When I started working for AIMS in 2014, we started the AIMS Scholars program. Now I know some of you reading this have received scholarship funds from the AIMS Foundation in the past (myself included), and therefore might wonder what I mean by “started.” During the 2014-2015 academic year, a public campaign was rolled out to scholarship 50% of the costs to attend and earn a Master of Arts degree in Mathematics or STEM Education at Fresno Pacific University (FPU). This campaign, along with some other important actions on the part of other entities, brought in approximately 40 new students to these programs in one year.
These 40 students have spent the past three years working late nights, attending classes, studying, reading research, solving problems, learning to conduct studies of their own, and attending monthly or bi-monthly colloquia talks. This hard work is paying off, as most will be graduating and going through ceremonies on May 4 & 5 after having completed their Master’s Thesis papers.
These papers have ranged across a wide array of topics including: “The Effects of Using Polya’s Four Step Problem Solving Upon Student Attitudes,” “Implementing Google Chromebook Technology,” “The Effects of Inquiry-Based Science Upon Reading,” etc. These students implemented the use of manipulatives in mathematics instruction and 3D printing to foster a robust concept of scale in middle schoolers, as well as build Rube Goldberg machines and promote the idea of productive struggle in their classrooms. Some took what they learned and tried to influence others by conducting professional development sessions around implementing specific mathematical practices, or the interface of the Next Generation Science Standards and the Common Core English Language Arts Standards.
They have taken on the challenge to learn, and through that learning, lead. These two programs, Math and STEM Education, exist within the Educational Leadership Division at FPU, something I will admit I didn’t understand at first. These recipients of AIMS support have demonstrated that the programs are well-placed, in fact. These students, many of them already hired as district or county level leaders, are engaging in their profession, no longer content to work within the four walls of their classroom. They lead professional learning community conversations and are becoming the resources for other teachers and paraprofessionals.

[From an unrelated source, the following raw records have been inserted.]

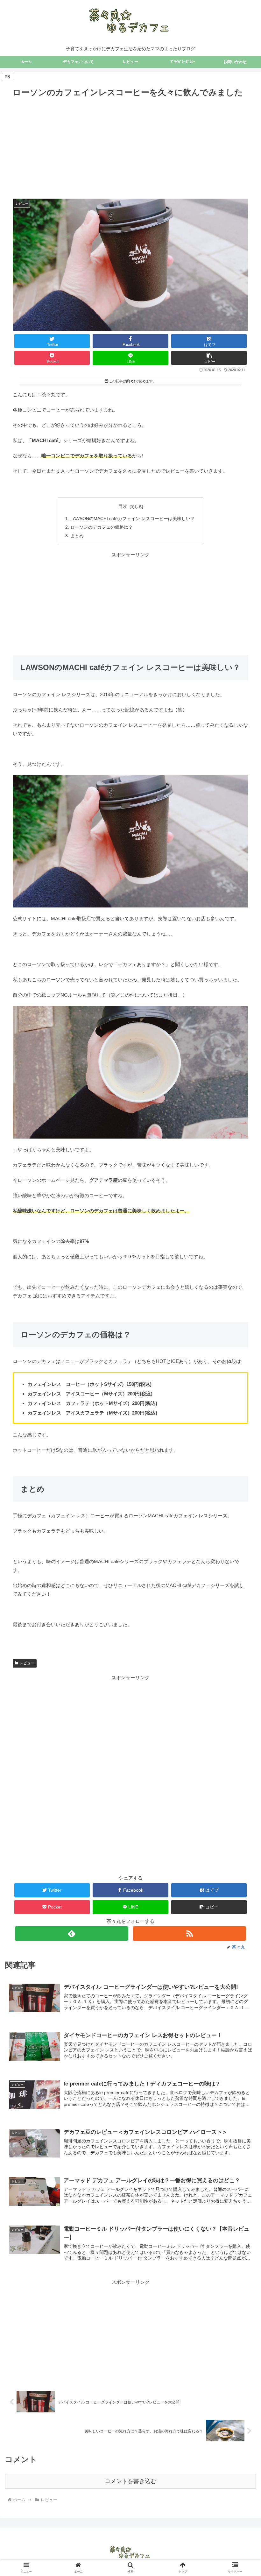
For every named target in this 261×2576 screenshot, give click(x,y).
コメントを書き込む (130, 2481)
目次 (123, 506)
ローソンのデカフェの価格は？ (101, 527)
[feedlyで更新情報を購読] (71, 1933)
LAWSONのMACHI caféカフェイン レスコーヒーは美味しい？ (132, 518)
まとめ (77, 535)
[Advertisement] (131, 147)
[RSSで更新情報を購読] (189, 1933)
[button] (209, 358)
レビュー (27, 1663)
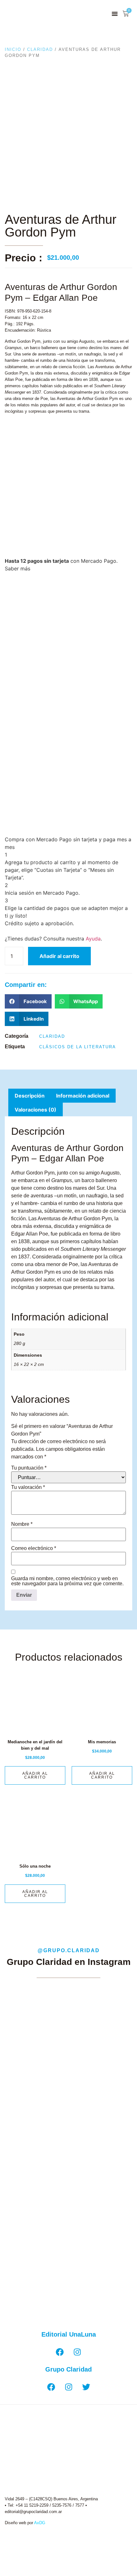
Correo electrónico (33, 1548)
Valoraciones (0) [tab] (35, 1109)
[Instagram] (77, 2352)
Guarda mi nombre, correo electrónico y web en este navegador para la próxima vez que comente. (67, 1581)
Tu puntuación (29, 1468)
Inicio (13, 49)
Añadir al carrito (59, 956)
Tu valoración (28, 1487)
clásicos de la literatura (77, 1046)
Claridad (40, 49)
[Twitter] (86, 2387)
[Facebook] (60, 2352)
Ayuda (93, 938)
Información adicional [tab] (82, 1095)
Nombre (21, 1524)
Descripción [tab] (30, 1095)
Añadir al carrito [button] (35, 1775)
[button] (114, 13)
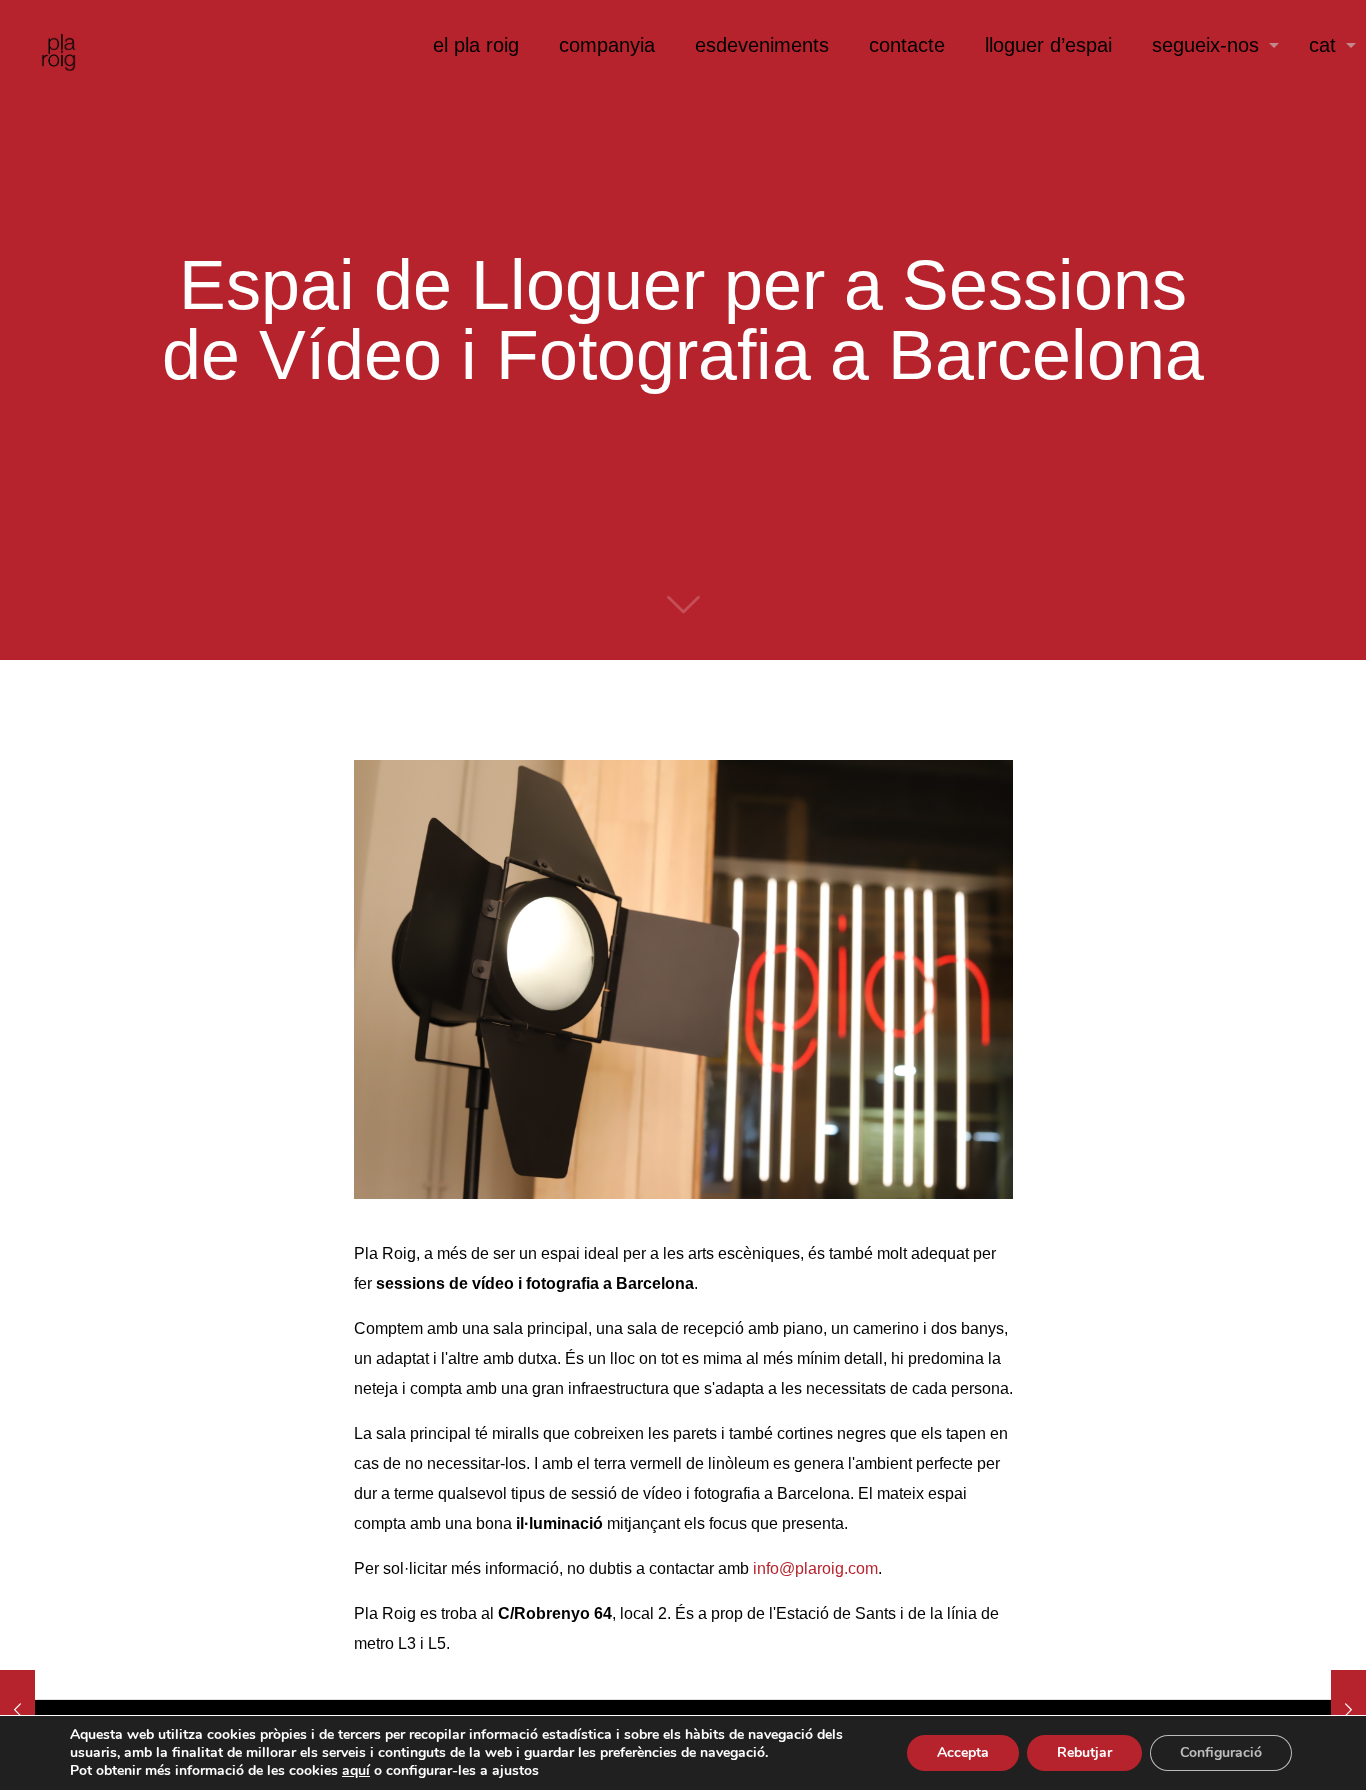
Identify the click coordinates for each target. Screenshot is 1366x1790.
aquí (356, 1770)
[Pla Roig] (50, 45)
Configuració (1221, 1752)
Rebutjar (1084, 1752)
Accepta (963, 1752)
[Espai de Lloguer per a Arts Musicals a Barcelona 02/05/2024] (1348, 1710)
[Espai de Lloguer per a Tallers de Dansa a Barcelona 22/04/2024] (17, 1710)
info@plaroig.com (815, 1568)
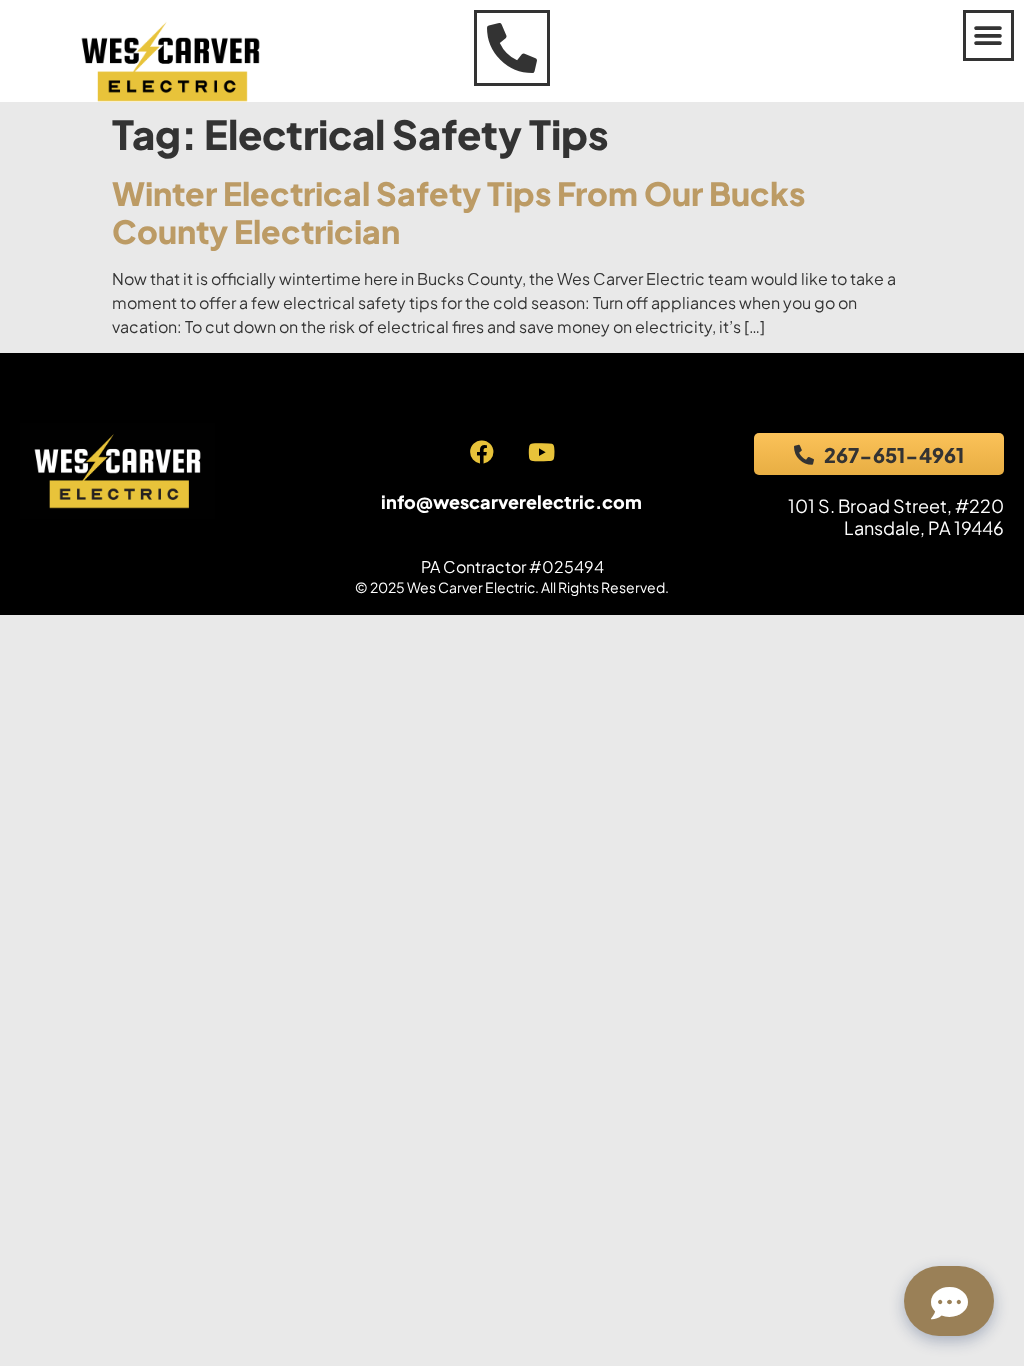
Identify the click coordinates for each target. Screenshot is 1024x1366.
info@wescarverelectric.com (511, 501)
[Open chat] (949, 1301)
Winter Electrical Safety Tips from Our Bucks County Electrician (458, 212)
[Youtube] (541, 452)
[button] (988, 35)
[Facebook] (482, 452)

Some of these students have had babies, deaths in the family, weddings, job changes, illnesses, accidents, joys and sorrows in abundance along the path. More than one epithet has been hurled my way, the causes of which I recognize as both stress induced and probably deserved. Nonetheless, these students who entered have transitioned. We now consider them scholars, and masters of the craft. A hard-fought appellation, and I for one congratulate them. Well done, cohort one!